I do not understand the existence of reversible cycles with efficiency less than Carnot. If they exist, even in theory, we could run the output from a Carnot engine into one of them (say, a Brayton or Otto heat pump), and move heat continually from a cold reservoir into a hot one with no external input.
Indeed, this is exactly the contradiction at the center of Carnot's theorem leading to its main result, that all reversible processes have the same efficiency. Even worse, the more inefficient the non-Carnot process (which we turned into a heat pump), the more we violate the second law of thermodynamics.
To put numbers on it, say $T_\text{hot} = 400 \ \text{K}$ and $T_\text{cold} = 300 \ \text{K}$, so the Carnot efficiency is 0.25. Our Carnot engine is turning 1000 W of input heat into 250 W of work and discharging 750 W into the cold reservoir.
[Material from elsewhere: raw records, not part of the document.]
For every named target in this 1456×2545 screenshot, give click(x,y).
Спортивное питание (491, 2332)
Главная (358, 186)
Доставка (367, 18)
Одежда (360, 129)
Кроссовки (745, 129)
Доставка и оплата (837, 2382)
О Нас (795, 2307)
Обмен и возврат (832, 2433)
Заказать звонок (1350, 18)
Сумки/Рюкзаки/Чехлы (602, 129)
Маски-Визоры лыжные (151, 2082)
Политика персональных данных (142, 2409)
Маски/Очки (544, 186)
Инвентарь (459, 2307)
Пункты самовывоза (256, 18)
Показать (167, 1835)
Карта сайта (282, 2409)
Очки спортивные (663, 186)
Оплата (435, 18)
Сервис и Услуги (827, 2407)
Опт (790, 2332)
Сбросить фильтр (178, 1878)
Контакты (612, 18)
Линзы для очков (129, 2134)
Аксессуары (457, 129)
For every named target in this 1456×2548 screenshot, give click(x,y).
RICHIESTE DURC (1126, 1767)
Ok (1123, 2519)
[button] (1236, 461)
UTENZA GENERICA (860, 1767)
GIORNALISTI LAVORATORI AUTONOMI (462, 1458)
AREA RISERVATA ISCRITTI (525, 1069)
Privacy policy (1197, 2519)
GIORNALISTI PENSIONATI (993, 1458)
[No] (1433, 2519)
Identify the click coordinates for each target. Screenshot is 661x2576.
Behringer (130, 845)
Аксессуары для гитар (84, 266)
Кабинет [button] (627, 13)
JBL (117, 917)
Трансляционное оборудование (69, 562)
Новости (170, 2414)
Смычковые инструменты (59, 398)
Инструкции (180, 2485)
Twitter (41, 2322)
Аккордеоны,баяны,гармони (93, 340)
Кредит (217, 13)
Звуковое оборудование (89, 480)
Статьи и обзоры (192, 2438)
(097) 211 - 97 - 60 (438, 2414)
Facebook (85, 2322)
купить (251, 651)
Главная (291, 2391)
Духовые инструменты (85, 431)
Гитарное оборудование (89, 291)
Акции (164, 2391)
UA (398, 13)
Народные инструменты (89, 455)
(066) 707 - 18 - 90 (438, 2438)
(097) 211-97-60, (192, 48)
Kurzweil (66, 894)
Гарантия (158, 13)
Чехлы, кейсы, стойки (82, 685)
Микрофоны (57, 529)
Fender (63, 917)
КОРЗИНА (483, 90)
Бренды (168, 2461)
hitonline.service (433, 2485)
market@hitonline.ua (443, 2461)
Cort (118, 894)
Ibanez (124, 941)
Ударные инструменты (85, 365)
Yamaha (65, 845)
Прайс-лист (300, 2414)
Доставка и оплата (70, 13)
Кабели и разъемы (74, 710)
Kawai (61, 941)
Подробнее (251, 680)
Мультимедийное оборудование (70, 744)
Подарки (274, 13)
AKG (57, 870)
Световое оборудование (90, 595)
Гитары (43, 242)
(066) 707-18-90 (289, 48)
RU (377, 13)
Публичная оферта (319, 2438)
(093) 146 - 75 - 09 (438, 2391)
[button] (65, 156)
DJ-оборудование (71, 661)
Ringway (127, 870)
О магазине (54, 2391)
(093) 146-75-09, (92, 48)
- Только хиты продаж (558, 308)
If the 250 Watts of work is running a heat pump, a reversed cycle which would have had engine efficiency 0.1, then the heat pump is drawing 2250 W of heat out of the cold reservoir and discharging 2500 W into the hot one. The result is 1500 Watts being transferred from the cold reservoir to the hot one with no external input. Obviously impossible.
The issue seems to be that reversing the inefficient engine creates a really efficient heat pump. So I know that's where the error lies, but not exactly what the error is. Can anyone clarify?